Page 1 of 1

Alerts for Expiring CA Certificates

Posted: Wed May 29, 2019 2:43 pm
by Support_Tim
If you have received a certificate expiration warning like the one below, it means a CA Certificate is expiring. This does not mean it is in use, and most likely is not – in which case it can be deleted. If you are not sure, you can export a copy of the certificate first. This will create a backup if you need to import it back in.

As with any CA certificate, it will only affect GoAnywhere MFT transfers if it is actually being used by one of your SSL-enabled listeners, or to build trust for a public certificate that has been provided to you by a trading partner. Its use is unlikely since these are older SHA1 RSA 1024 certs.
CA Cert exp.PNG
CA Cert exp.PNG (10.25 KiB) Viewed 11728 times
GoAnywhere and the Java JRE provide these CA certificates for your convenience. When you install GA, all the latest CA certificates are loaded into the KMS system vault for you. When you upgrade GA, they are not. This is to ensure that CA certificates in use are not overwritten.
If you are using a CA certificate for an SSL-enabled service (such as HTTPS or FTPS host/listener), it will be found as part of a chain in the Key Manage System (KMS) System vault or your Private Key Store (if using file-based certificates). If you find that you are using an expiring CA certificate (unlikely), you can simply download a new CA certificate from the CA website and import into the System vault in the KMS, or if you know which certificate supersedes it, then you can open the Java Key Store cacerts at the location below to export, then import into GA. The password is ‘changeit’ (no quotes).
See your user guide for more information on KMS and certificate management (exporting / importing).

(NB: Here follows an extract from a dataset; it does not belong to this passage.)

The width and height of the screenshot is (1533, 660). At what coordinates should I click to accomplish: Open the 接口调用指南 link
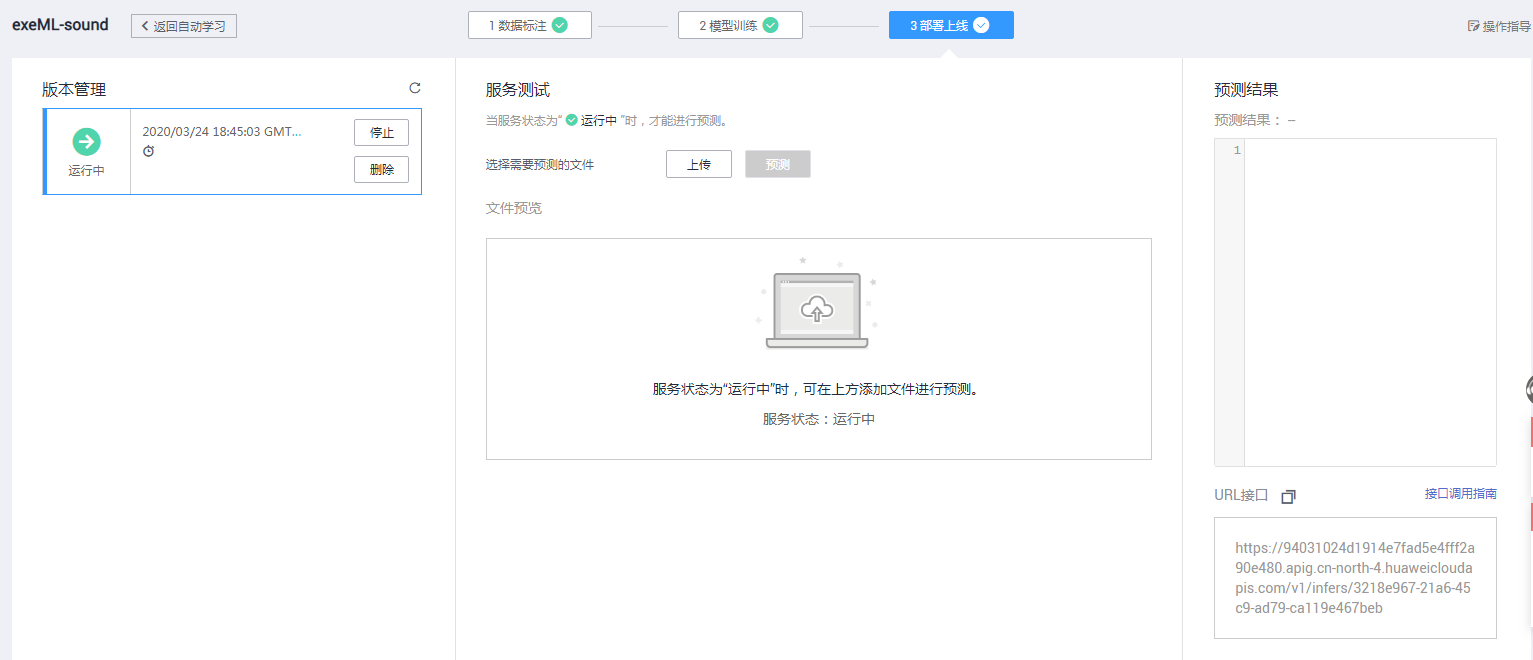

If the expiring certificate is being used by a trading partner’s public certificate, you will receive a “PKIX” error when it expires (or up to 30 days after). To test for this prior to expiration, one option is to export the CA certificate from the trusted key store and then delete it from the KMS or key store. If the trust chain fails (PKIX error), the resolution is to download the new CA certificate from the CA website or export it from the cacerts JKS file in the JRE. The password is ‘changeit’ (no quotes).

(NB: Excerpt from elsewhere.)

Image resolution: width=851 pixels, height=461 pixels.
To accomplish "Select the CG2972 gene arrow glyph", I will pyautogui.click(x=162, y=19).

As of May 2019, these are the CA certificates expiring soon. These are older root certs that are likely not in use. You may see expiration alerts for 1 or all.
valicertclass2ca
secomvalicertclass1ca
utndatacorpsgcca
equifaxsecureebusinessca2

The following Certificates are expiring in July 2019:
certplusclass2primaryca
certplusclass3pprimaryca
utnuserfirstclientauthemailca
utnuserfirsthardwareca
utnuserfirstobjectca
deutschetelekomrootca2

The following Certificates are expiring in May 2020:
keynectisrootca
addtrustclass1ca
addtrustqualifiedca
addtrustexternalca

The following Certificates are expiring in June 2020:
equifaxsecureebusinessca1
equifaxsecureglobalebusinessca1

If you have been instructed to install a new CA certificate, it is most likely in the JRE. Only follow the below instructions if you are specifically instructed to use a CA certificate that is not in the system vault (KMS) or trusted key store (file based).

1. To retrieve replace CA root certs from Java, first determine the Java location. In GA, Click Help > About > System Info. Copy the the Java Home path.
2. Go to the Encryption menu and click File Based Keys > Certificates. Then choose Open Key Store > Other.
3. Paste the path into Key Store Location, then click the ellipses to navigate to the subfolder …/lib/security. Select the file cacerts.
4. Enter the password ‘changeit’ and click “Open”.
5. You can now export the latest root certs for your Java version as instructed.